# Low wattage M2L tank



## DaveH (28/7/17)

If you are a M2L vaper (like me) and you thought RTA tanks are for 75watts and D2L then think again. 
I'm running one tank 1.2ohms at 13 watts and the other tank 0.75ohms at 15 watts and the flavour is fantastic a real joy 

And the tank looks good on my pico's 



The tank? ............. mine are a Skyline clone but I am sure the authentic will be just as good if not better. 

Dave

Reactions: Like 6 | Winner 3


----------



## aktorsyl (28/7/17)

DaveH said:


> If you are a M2L vaper (like me) and you thought RTA tanks are for 75watts and D2L then think again.
> I'm running one tank 1.2ohms at 13 watts and the other tank 0.75ohms at 15 watts and the flavour is fantastic a real joy
> 
> And the tank looks good on my pico's
> ...


Yup, it's a fantastic tank - although I use mine for restricted lung hits (I use a Nautilus 2 for MTL personally).
Only thing that annoys the hell out of me with the Pico's is that battery cap. Always gets in the way of airflow somewhere. I've reverted to using iStick Power mods for the things I had on the Pico's.

Reactions: Like 2


----------



## Faheem777 (28/7/17)

@DaveH what build you using on both thanks?

Reactions: Like 1


----------



## DaveH (28/7/17)

0.75ohm Kanthal A 24g on a 2.5 mandrel No of turns - 10
1.2ohms Kanthal A 26g on a 2.5 mandrel No of turns - 10 I did not make this coil it was made for me. 

Dave

PS Edit to give the counted number of turns

Reactions: Like 3 | Thanks 1


----------



## DaveH (28/7/17)

I'm going to re-wick them both later - I'll take a couple of photos. 

Dave

Reactions: Like 2


----------



## BubiSparks (28/7/17)

@DaveH - What is the juice consumption like at those settings? On a D2L setup at around 25W the Skyline is super thirsty....

Reactions: Like 1


----------



## DaveH (28/7/17)

BubiSparks said:


> @DaveH - What is the juice consumption like at those settings? On a D2L setup at around 25W the Skyline is super thirsty....

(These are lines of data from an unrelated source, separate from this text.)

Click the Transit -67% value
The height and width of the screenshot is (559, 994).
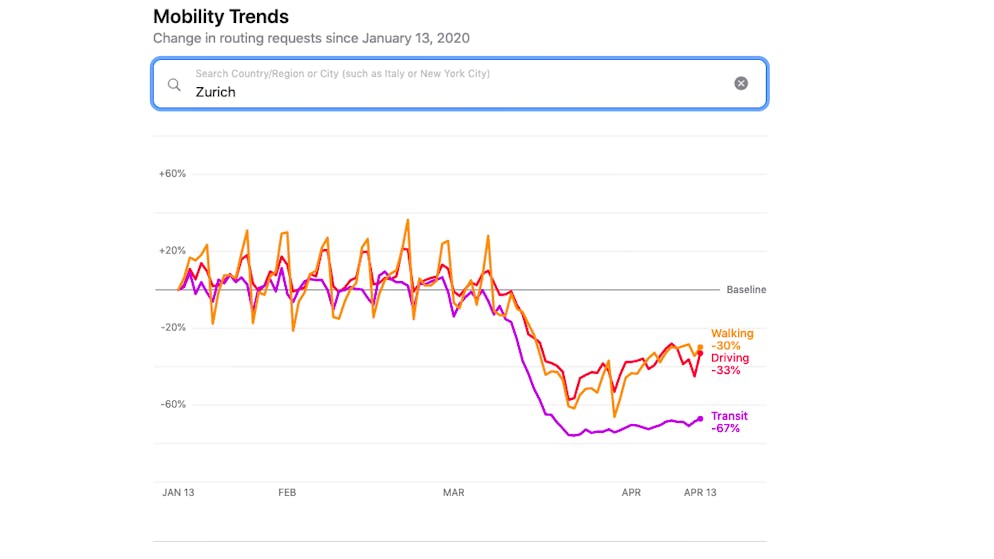[726, 429]
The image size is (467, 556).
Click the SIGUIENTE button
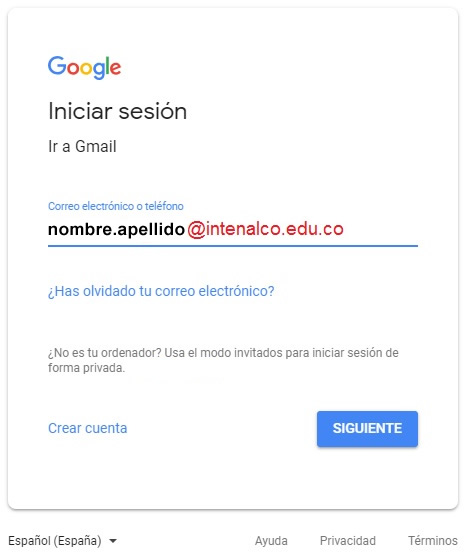tap(367, 429)
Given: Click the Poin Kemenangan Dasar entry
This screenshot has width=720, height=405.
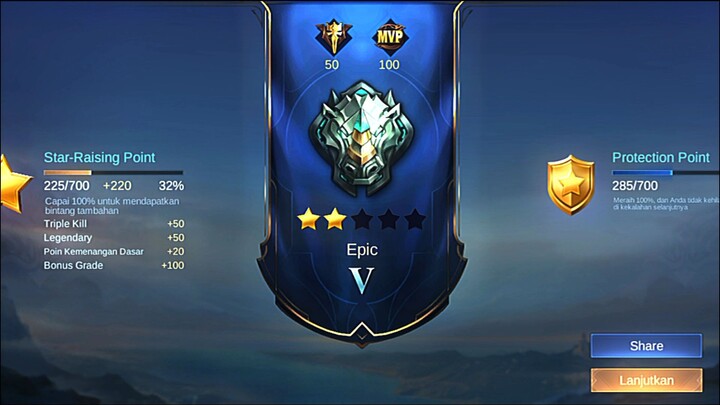Looking at the screenshot, I should coord(114,252).
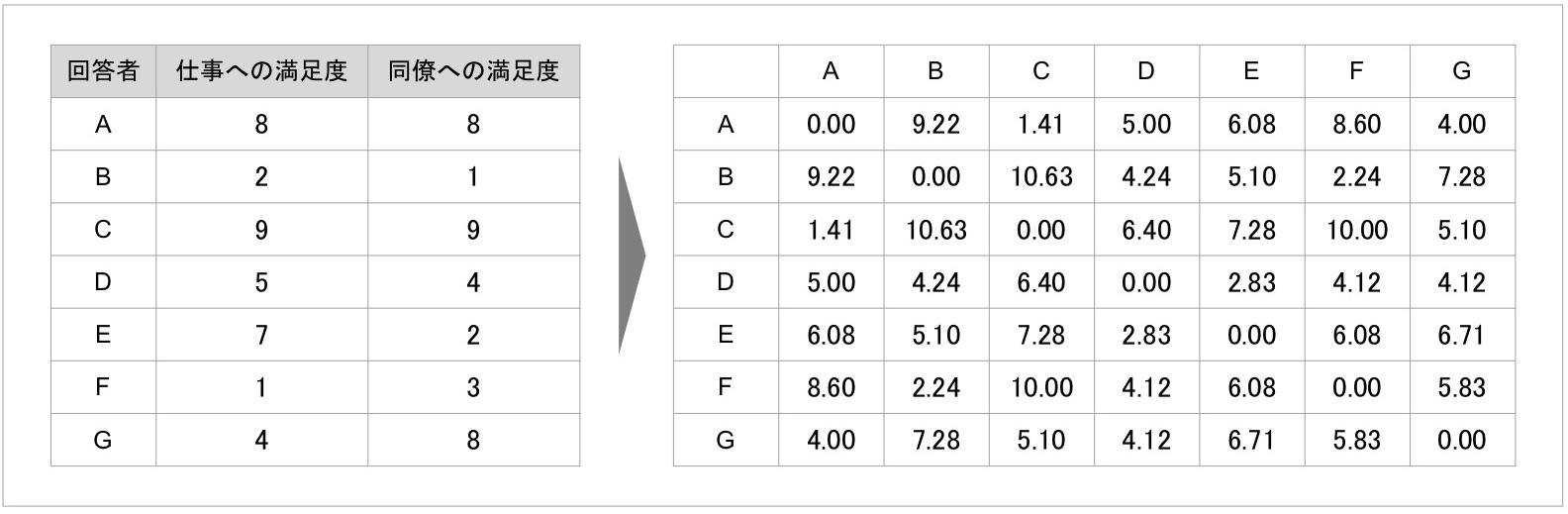The image size is (1568, 514).
Task: Select the 仕事への満足度 header cell
Action: (x=261, y=71)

Seems on any "flavour" tank the juice usage will be high.
Dave

Reactions: Like 1 | Thanks 1


----------



## DaveH (28/7/17)

Just a couple of photos showing the coils, used, cleaned ready for re-wicking.




Dave

Reactions: Like 1


----------



## Silver (28/7/17)

Very nice @DaveH

What juices are you vaping in them? What strength?

Reactions: Like 1


----------



## Crudo (28/7/17)

no airdisk for mtl? do you work with the airflow adjustment only?

Reactions: Like 1


----------



## DaveH (28/7/17)

Silver said:


> Very nice @DaveH
> 
> What juices are you vaping in them? What strength?



Fruity types only all 6mg and 70/30. I don't really try different types of juice tend to stick with the fruity ones - not very adventurous I'm afraid.

Presently:
Yo Yo
Scream
Unbaked
Saturn
Alpha Centauri


Dave

Reactions: Like 2


----------



## DaveH (28/7/17)

Crudo said:


> no airdisk for mtl? do you work with the airflow adjustment only?

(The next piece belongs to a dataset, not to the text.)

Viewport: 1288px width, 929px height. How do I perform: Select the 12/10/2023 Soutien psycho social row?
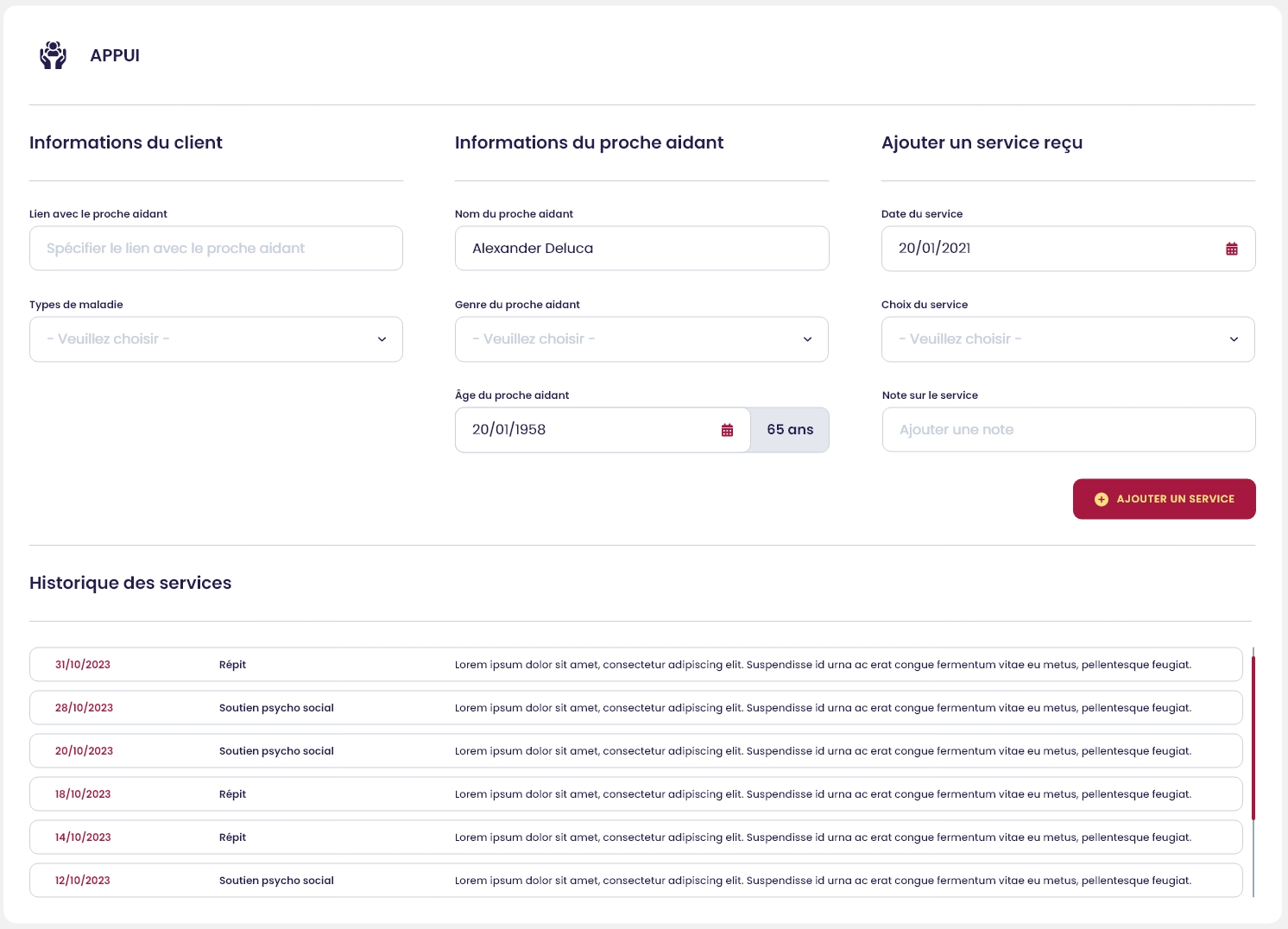pyautogui.click(x=635, y=881)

That's correct no air disc and one slot fully open. It is quite an airy MTL (how I like it) but the air flow is capable to be closed to a very tight draw with just the airflow adjustment. It is so tight it is near impossible to vape.

So why the air discs? at this stage I don't know, may be it is to help the airflow across/through the coil. 
I did try the air disc with 3 x 1mm dia holes really really tight and not a pleasure for me. I will try the air discs with the larger slots sometime just to see. 

Dave

Reactions: Like 1


----------



## Crudo (28/7/17)

I can't speak for myself because I don't own the tank, I just read everywhere that with airdiscs the airflow is smoother and gives more flavor - but as long as u are satisfied - that is what counts  
I am happy that you enjoy your vape, I will get a skyline as well - sadly the original is sold everywhere - might get the sxk or coppervape before I can get my hands on the original

Reactions: Like 1


----------



## DaveH (29/7/17)

[QUOTE="Crudo, post: 563350, member: 11014" might get the sxk or coppervape before I can get my hands on the original [/QUOTE]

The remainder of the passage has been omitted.